Make no mistake, it’s no $89 billion COVID JobKeeper scheme. There are no gifts, it’s more of a buy now pay later approach. It is short-term relief – call it a breather – to keep some businesses afloat.
At the heart of this government assistance are more generous tax-payment plans for small businesses that are caught in the fuel-induced cash squeeze. It may remit interest and penalties for late payment for companies whose income has fallen. And compliance actions and debt collections could be paused, for those that the tax office deems appropriate.
But it has limits and there are thresholds for where concessional treatment will be provided.
The banks have been enlisted to provide small business and consumers with some wriggle room to help them get over a financial hump by, for example, allowing them to move to interest-only loans for a period, reducing or waiving fees for hardship cases, or lengthening loan times to reduce monthly interest payments.
More universal measures like the cut in fuel excise started flowing through to retail petrol buyers on Wednesday, providing immediate and tangible relief.
But the reprieve from the tax office and the banks won’t allow businesses to escape payment, which will need to be made down the road at some unspecified time.
The immediate action by the banks will avoid some consumers and small businesses becoming a statistic in the lending arrears column.
Similarly, big businesses’ willingness to offer a degree of largesse to their suppliers by, for example, more regular reviews of fuel levies, can’t go on forever.
Most of these are emergency measures that work temporarily and probably assume a short-term timeline for Donald Trump’s war with Iran.
And the Australian government, like the rest of the world, is at the whim of the mercurial US president, whose war plan communications vary by the day.

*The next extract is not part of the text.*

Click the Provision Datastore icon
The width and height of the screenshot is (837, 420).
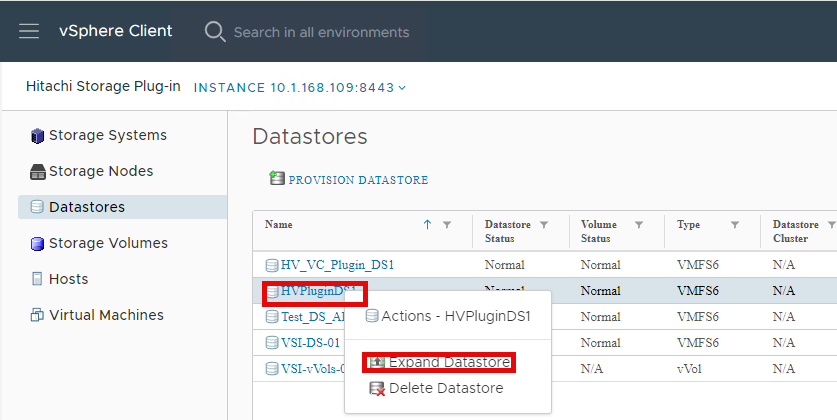point(277,179)
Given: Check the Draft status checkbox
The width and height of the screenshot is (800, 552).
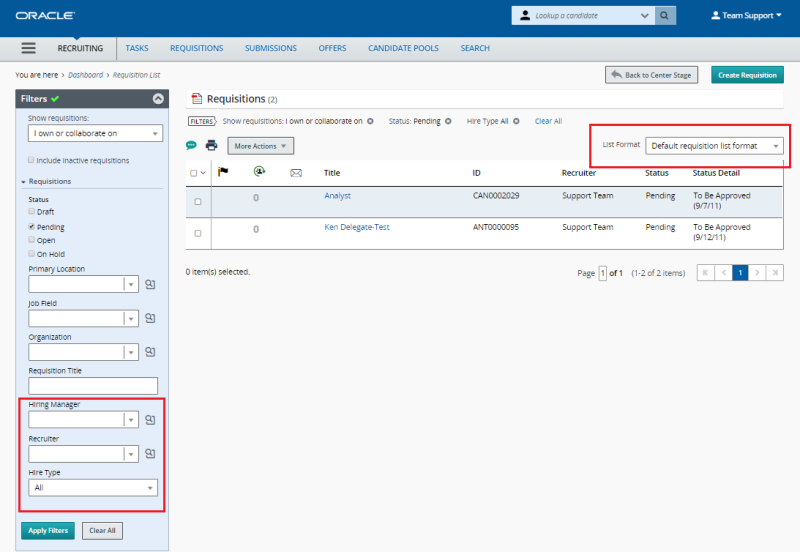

The US sharemarket staged a massive relief rally on Tuesday (US time) after Trump said the US would be leaving Iran very soon, and US Secretary of State Marco Rubio backed him up saying Washington could “see the finish line”.
Trust in Trump’s social media declarations is frayed, but the Iranians are sending the same signals, so markets have a more solid basis for their optimism.
But despite the potential for an end to the conflict, Trump is signalling he will not take responsibility for opening the Hormuz shipping channel that is crippling the supply of much of the world’s oil supply.
He is prepared to leave that mess for other countries to clean up.
Even if the war comes to an end over the next couple of weeks, its effect on world oil prices, supply and inflation will last longer.
How long can the “Team Australia” alliance between big business, the government and regulators hold its cohesive nerve? It will be tested.